We support the following proxy specifications:

  1. Manual proxy selection --proxy.
  2. Automatic proxy configuration from a Proxy Auto-Configuration script (PAC) --autocfg. The equivalent internet explorer connection setting is "Use automatic configuration script."
  3. Web Proxy Auto-Detect (WPAD) --wpad. This is a general method of retrieving the PAC script. The equivalent internet explorer connection setting is "Automatically detect settings."

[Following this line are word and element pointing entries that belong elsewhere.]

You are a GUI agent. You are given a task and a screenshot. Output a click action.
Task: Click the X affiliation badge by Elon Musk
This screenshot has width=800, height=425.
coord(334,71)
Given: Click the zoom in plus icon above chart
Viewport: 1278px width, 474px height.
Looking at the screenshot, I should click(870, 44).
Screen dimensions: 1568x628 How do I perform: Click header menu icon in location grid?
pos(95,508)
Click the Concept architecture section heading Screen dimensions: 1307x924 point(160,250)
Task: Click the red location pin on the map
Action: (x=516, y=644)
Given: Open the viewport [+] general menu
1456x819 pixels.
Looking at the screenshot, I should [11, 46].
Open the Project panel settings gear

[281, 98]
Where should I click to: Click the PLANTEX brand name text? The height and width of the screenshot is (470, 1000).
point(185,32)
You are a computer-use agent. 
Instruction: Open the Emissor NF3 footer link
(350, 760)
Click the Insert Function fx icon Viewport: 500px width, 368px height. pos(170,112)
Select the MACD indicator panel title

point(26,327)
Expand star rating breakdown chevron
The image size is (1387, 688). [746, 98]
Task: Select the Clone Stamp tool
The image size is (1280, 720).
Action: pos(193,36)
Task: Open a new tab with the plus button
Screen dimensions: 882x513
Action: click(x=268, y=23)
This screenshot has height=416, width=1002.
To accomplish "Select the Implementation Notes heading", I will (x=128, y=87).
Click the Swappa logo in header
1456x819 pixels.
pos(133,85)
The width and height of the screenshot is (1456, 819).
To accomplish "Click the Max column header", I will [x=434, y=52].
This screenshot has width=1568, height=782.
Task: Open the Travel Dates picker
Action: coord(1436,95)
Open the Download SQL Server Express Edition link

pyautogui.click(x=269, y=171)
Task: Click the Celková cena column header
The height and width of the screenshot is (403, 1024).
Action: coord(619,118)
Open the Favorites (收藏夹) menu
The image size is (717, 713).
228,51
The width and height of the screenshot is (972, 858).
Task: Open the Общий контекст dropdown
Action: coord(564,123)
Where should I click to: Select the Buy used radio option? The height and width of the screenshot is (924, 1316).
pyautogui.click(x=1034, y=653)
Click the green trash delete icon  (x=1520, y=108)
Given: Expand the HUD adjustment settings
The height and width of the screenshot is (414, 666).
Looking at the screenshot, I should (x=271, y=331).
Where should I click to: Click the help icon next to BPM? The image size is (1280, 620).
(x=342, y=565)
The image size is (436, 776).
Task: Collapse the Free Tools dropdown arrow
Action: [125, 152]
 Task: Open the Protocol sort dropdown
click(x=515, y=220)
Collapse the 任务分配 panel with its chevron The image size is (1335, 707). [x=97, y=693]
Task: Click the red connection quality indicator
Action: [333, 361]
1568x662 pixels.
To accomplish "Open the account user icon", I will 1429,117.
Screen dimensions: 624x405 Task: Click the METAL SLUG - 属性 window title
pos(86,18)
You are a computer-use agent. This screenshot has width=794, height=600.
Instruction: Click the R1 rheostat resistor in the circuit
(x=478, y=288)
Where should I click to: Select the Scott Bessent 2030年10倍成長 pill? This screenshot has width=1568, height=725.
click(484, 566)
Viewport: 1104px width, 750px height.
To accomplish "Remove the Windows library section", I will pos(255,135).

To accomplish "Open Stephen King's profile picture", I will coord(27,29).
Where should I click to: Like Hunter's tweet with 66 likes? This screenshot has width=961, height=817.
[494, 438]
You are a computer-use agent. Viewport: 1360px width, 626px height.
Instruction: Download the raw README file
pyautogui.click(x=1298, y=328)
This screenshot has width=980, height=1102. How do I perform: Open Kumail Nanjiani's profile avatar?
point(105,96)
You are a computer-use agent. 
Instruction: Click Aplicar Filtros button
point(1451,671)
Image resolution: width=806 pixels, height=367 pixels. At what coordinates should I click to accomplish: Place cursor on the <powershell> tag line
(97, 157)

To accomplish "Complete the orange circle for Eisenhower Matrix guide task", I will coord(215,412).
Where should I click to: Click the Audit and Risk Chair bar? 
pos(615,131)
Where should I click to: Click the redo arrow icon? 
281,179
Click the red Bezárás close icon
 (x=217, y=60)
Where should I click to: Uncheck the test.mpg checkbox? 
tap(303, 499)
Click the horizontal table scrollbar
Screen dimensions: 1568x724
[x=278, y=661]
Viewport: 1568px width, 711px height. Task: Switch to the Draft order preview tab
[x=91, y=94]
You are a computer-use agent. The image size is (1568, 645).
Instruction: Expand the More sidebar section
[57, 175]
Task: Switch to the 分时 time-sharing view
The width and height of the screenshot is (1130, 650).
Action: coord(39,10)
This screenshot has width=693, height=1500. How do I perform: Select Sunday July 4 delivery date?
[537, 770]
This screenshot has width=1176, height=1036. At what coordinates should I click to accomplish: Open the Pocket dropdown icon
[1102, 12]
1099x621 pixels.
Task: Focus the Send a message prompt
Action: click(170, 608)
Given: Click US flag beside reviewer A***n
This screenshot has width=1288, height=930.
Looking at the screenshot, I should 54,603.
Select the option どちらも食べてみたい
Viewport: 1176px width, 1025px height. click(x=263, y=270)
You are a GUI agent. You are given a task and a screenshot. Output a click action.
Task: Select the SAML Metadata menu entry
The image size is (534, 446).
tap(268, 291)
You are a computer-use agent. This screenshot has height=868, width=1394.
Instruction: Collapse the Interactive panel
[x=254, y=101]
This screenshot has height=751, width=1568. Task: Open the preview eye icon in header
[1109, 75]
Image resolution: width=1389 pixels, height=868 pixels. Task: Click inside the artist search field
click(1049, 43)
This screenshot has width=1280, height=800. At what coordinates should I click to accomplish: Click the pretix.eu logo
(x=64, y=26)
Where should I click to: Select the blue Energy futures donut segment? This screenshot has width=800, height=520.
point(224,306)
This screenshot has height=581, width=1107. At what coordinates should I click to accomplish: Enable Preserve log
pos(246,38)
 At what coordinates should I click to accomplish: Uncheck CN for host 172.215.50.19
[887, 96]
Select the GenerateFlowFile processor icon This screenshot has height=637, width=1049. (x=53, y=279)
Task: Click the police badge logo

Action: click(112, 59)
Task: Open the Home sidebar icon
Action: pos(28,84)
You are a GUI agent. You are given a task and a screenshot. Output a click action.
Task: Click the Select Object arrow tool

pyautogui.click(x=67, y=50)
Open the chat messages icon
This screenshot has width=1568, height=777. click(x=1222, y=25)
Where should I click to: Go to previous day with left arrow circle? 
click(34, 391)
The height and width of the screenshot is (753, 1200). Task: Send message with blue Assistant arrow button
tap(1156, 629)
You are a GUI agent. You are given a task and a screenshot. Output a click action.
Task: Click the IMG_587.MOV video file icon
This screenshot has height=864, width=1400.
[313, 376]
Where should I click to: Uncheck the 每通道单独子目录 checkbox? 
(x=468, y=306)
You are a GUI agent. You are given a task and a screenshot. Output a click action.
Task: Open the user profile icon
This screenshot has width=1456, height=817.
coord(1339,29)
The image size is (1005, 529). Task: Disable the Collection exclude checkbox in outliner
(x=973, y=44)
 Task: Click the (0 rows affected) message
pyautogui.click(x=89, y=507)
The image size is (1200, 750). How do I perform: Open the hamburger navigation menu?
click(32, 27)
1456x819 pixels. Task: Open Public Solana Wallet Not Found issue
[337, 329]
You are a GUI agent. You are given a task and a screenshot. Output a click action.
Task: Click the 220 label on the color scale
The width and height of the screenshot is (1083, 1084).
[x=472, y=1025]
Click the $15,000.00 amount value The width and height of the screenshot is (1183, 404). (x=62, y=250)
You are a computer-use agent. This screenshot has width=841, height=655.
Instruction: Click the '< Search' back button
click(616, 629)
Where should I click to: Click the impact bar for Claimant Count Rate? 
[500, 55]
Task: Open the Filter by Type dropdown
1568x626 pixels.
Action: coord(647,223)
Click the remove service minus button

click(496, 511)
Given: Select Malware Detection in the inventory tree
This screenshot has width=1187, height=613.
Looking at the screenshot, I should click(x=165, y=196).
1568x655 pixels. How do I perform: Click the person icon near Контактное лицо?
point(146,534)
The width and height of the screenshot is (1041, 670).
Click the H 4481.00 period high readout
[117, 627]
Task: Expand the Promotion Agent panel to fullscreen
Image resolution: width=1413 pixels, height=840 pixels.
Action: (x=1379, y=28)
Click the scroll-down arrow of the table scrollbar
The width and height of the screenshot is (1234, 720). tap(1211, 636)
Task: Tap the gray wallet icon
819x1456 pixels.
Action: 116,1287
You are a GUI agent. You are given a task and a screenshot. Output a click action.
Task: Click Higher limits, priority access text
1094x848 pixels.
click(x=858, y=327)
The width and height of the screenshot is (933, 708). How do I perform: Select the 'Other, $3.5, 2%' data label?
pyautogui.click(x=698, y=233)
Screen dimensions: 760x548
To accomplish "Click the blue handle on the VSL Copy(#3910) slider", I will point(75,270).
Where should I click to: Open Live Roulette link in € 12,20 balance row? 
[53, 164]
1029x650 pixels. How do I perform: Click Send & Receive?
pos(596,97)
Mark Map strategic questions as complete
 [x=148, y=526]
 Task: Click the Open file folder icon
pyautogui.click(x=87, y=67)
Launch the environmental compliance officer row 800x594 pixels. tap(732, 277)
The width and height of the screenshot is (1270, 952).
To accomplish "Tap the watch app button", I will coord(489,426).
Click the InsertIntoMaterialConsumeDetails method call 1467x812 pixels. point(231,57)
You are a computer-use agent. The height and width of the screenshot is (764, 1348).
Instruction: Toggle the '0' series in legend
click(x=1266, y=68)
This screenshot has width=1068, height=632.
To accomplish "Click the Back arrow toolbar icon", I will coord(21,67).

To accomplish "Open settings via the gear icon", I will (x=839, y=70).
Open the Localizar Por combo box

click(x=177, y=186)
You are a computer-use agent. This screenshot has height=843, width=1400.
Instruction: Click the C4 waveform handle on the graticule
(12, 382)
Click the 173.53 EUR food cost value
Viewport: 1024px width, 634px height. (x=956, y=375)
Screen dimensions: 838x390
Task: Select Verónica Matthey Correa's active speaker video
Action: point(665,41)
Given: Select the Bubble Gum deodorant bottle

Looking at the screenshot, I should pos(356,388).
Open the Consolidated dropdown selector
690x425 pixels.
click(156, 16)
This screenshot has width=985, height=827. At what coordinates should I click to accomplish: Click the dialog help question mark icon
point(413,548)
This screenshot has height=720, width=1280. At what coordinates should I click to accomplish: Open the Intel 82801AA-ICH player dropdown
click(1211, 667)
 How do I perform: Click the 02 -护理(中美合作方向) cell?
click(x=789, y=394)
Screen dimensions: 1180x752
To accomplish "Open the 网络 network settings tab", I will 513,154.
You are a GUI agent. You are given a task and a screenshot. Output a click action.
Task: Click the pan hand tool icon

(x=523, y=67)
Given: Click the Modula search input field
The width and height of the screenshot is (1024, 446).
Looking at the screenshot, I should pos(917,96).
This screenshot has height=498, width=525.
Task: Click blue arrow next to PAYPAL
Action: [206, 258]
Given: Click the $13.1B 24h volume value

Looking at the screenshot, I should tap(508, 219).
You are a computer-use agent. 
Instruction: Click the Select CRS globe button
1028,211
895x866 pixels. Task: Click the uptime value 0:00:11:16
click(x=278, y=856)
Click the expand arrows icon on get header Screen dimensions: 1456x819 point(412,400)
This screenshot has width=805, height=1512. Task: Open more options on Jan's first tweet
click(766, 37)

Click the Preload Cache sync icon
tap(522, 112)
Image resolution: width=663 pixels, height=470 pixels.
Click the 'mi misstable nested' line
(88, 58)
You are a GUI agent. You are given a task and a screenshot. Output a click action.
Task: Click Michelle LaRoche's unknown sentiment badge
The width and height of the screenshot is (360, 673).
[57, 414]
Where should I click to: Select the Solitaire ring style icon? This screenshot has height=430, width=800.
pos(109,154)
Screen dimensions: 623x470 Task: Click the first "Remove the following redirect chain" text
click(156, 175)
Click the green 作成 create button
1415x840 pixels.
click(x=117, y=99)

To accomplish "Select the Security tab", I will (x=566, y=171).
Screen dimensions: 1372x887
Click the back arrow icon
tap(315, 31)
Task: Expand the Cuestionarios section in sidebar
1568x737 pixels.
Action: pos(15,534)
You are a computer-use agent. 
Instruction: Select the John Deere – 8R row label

Both 2 and 3 end up using a PAC script. Despite its name, a PAC script may specify no proxy, i.e. direct connection, or it may specify failover proxies, with possible failover to direct connection. The apregister application will try all possible proxies in the order specified if failover is required. If a user specifies both --wpad and --autocfg then the WPAD is used. If the user specifies --proxy with either --wpad or --autocfg then the manual proxy is added to the list of proxy connections that will be tried. This follows the way internet explorer resolves proxies. We only support WPAD via DNS, i.e. DHCP and netbios are not supported (chrome and firefox have the same restriction). When installing on windows, the installer MSI gets the initial settings from the internet explorer settings. The exception is --wpad, since it is not clear where IE stores this flag in the windows registry. For any proxy configuration a username and password may be required. This is true for manual proxy, PAC, and WPAD.

To activate online:

  • Register the product: apregister [proxy setting] <productkey>

To deactivate online:

  • Unregister the product: apregister [proxy setting] --revoke

Off-line SDK Registration

In order to use apregister for off-line registration, you must have root privileges for Linux or run as an administrator for Windows, otherwise the registration will fail. If an unsuccessful registration has occurred in Widows, you will need to remove the files from the license folder under the SDK installation directory and generate a fresh activation request as administrator.

To activate offline:

  1. Create an activation request: apregister --activation-request=<activation_request_filename> <product-key>
  2. Copy the activation request file to a usb stick and go to a machine with internet access.
  3. Using a web browser, got to the off-line activation portal to activate your license.
  4. Copy the contents of the activation request file into the "Activation Certificate" field, then click "Activate."
  5. If successful, a "License" field will appear. Copy the contents to a file which will become the license certificate file.
  6. Copy the license certificate file to a usb stick and return to the machine with the SDK.
  7. Import the license certificate : apregister --import-license=<license_certificate_filename> <product-key>

To deactivate offline:

  1. Create a deactivation request: apregister --deactivation-request=<deactivation_request_filename>
  2. Copy the deactivation request file to a usb stick and go to a machine with internet access.
  3. Using a web browser, got to the off-line activation portal to deactivate your license.
  4. Copy the contents of the deactivation request file into the "Deactivation Certificate" field, then click "Deactivate."
  5. If successful, the license has been deactivated.